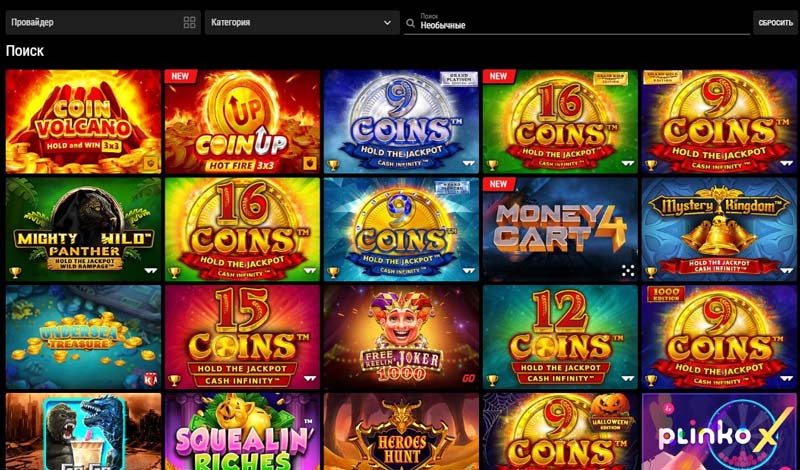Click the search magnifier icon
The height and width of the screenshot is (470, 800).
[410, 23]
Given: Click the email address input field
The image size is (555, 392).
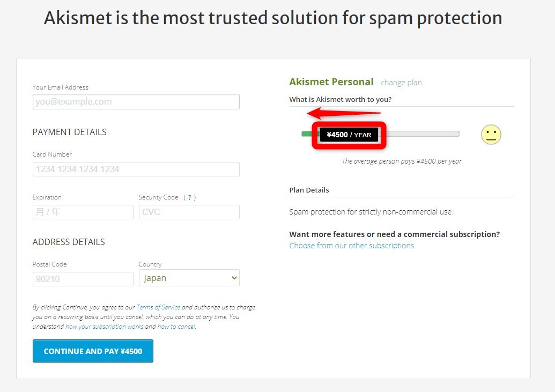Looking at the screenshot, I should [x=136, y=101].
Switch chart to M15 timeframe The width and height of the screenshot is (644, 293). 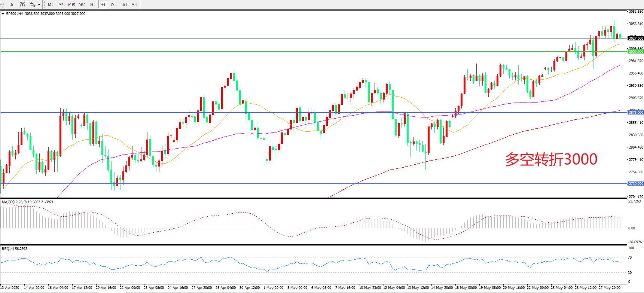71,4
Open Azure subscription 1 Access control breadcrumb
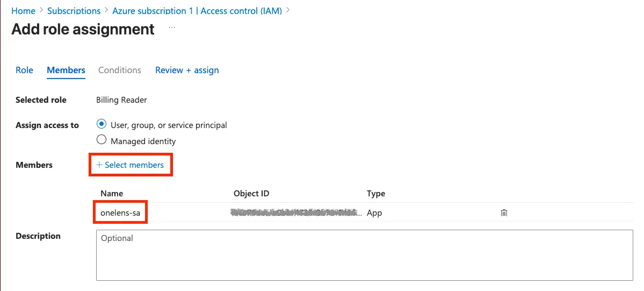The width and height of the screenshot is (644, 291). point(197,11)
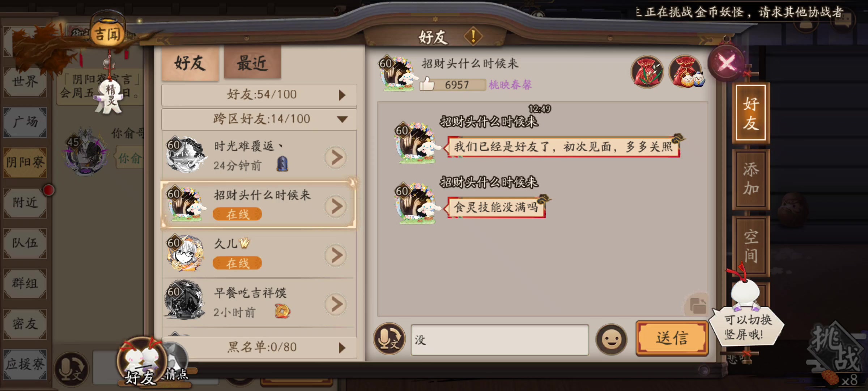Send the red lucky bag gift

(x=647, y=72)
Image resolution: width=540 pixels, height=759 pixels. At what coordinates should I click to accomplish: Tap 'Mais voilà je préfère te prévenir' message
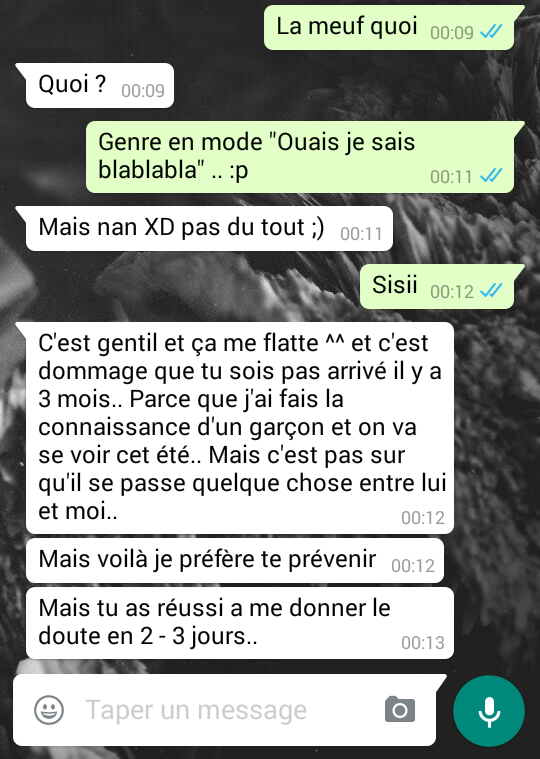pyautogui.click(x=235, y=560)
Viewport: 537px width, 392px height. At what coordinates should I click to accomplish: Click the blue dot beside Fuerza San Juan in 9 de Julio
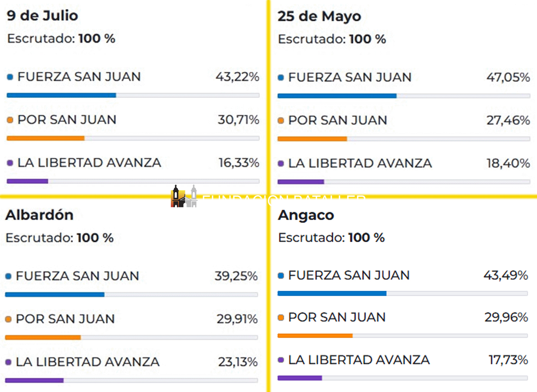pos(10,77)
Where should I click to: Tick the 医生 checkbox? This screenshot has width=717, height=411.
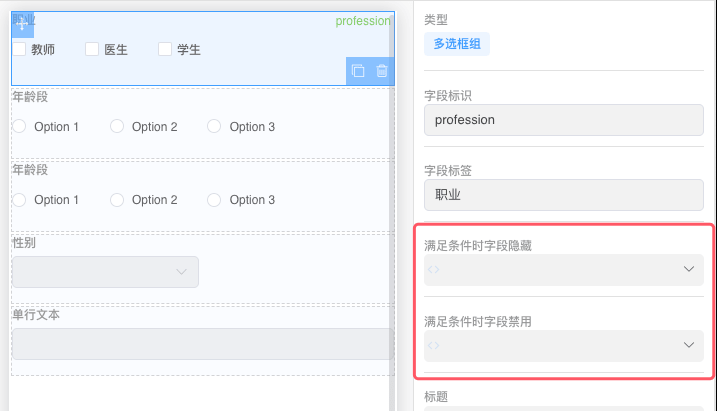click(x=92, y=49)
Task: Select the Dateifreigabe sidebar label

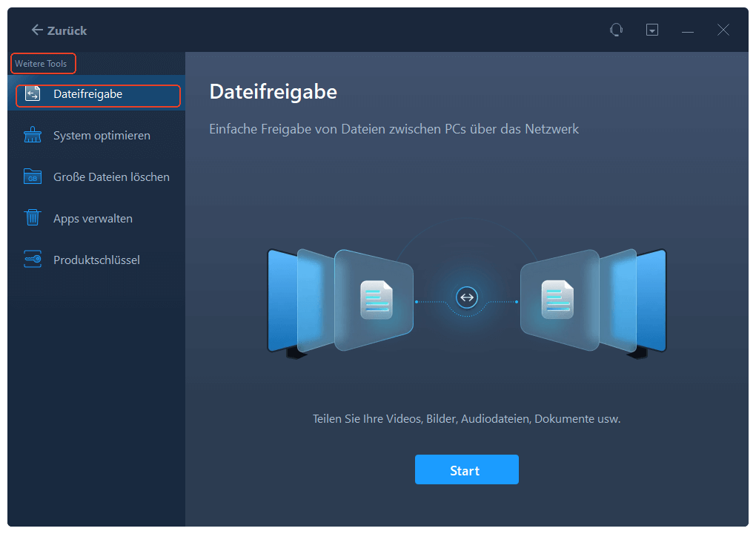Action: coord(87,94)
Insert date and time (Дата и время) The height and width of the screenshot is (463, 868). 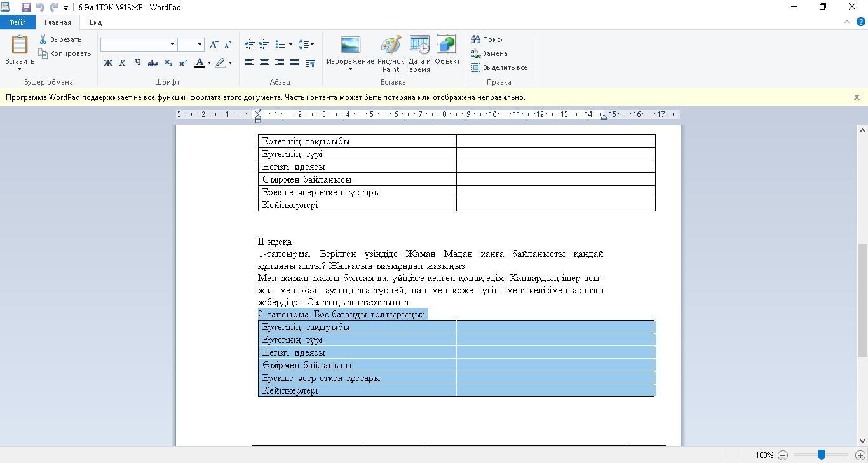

########################################

▸ **TRY IT**: Leave out the pictures, and retype exactly the lines from the one containing "Image resolution: width=540" through the last line of the data above, no more and no less.

▸ **TASK SOLUTION**:
Image resolution: width=540 pixels, height=759 pixels. At what coordinates should I click to accomplish: Tap 'Mais voilà je préfère te prévenir' message
pyautogui.click(x=235, y=560)
Viewport: 537px width, 392px height. At what coordinates should I click to accomplish: Click the blue dot beside Fuerza San Juan in 9 de Julio
pos(10,77)
Where should I click to: Tick the 医生 checkbox? This screenshot has width=717, height=411.
click(x=92, y=49)
Task: Select the Dateifreigabe sidebar label

Action: coord(87,94)
Insert date and time (Дата и время) The height and width of the screenshot is (463, 868). 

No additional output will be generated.